Synaptic-dependent developmental dysconnectivity in 22q11.2 deletion syndrome.
External Seminars
29 May 11:45

Synaptic-dependent developmental dysconnectivity in 22q11.2 deletion syndrome.

place Monterotondo Campus “A. Buzzati Traverso” – Via E. Ramarini, 32 Monterotondo Scalo expand_more
  • Speaker: Filomena Grazia Alvino
    Center for Neuroscience and Cognitive Systems, IIT - Rovereto
  • Title: Synaptic-dependent developmental dysconnectivity in 22q11.2 deletion syndrome.


Chromosome 22q11.2 deletion is among the strongest known genetic risk factors for developmental disorders, including autism and schizophrenia. Brain imaging studies have reported atypical large-scale functional connectivity in people with 22q11 deletion syndrome (22q11DS). However, the significance and biological determinants of these functional alterations remain unclear. Here, we use a cross-species design to investigate the developmental trajectory and neural underpinnings of brain dysconnectivity in 22q11DS. We find that LgDel mice, an established mouse model of 22q11DS, exhibit age-specific patterns of functional MRI (fMRI) dysconnectivity, with widespread fMRI hyper-connectivity in juvenile mice reverting to focal hippocampal hypoconnectivity over puberty. These fMRI connectivity alterations are mirrored by co-occurring developmental alterations in dendritic spine density, and are both transiently normalized by developmental GSK3β inhibition, suggesting a synaptic origin for this phenomenon. Notably, analogous hyper- to hypoconnectivity reconfiguration occurs also in human 22q11DS, where it affects hippocampal and cortical regions spatially enriched for synaptic genes that interact with GSK3β, and autism-relevant transcripts. Functional dysconnectivity in somatomotor components of this network is predictive of age-dependent social alterations in 22q11 deletion carriers. Taken together, these findings suggest that synaptic-related mechanisms underlie developmentally mediated functional dysconnectivity in 22q11DS.
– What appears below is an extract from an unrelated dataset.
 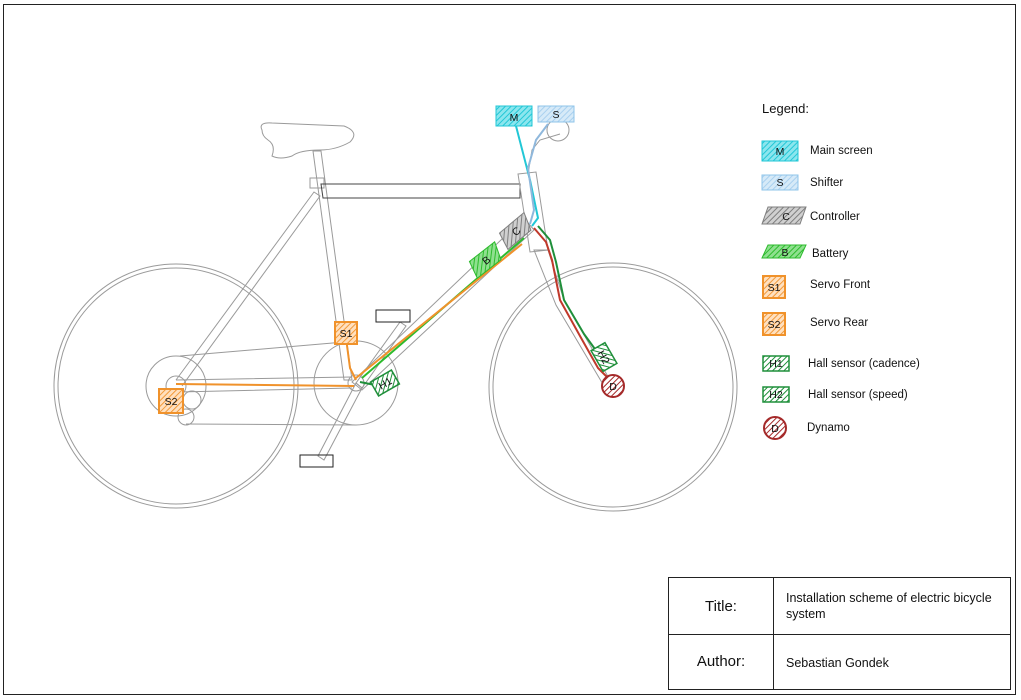 I want to click on legend-label-servo-front: Servo Front, so click(x=840, y=285).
Filomena Grazia Alvino earned her PhD in Behavioral Neuroscience from Sapienza University of Rome in 2018 under the supervision of Dr. Elvira De Leonibus (CNR, Naples), where she conducted studies on the neural basis of memory capacity in rodents. She then joined as a post-doctoral fellow in the Gozzi laboratory at the Istituto Italiano di Tecnologia (IIT) in Rovereto. Her current research focuses on the use of cross-species approaches to study the neural basis of fMRI connectivity alterations in neurodevelopmental disorders such as autism and schizophrenia. Her work has revealed analogous connectivity alterations in a mouse model and humans with 22q11.2 deletion syndrome, a highly penetrant cause of such disorders. These alterations are caused by an aberrant synaptic phenotype across development in mice with the deletion, and they are correlated with expression patterns of synaptic genes in human carriers.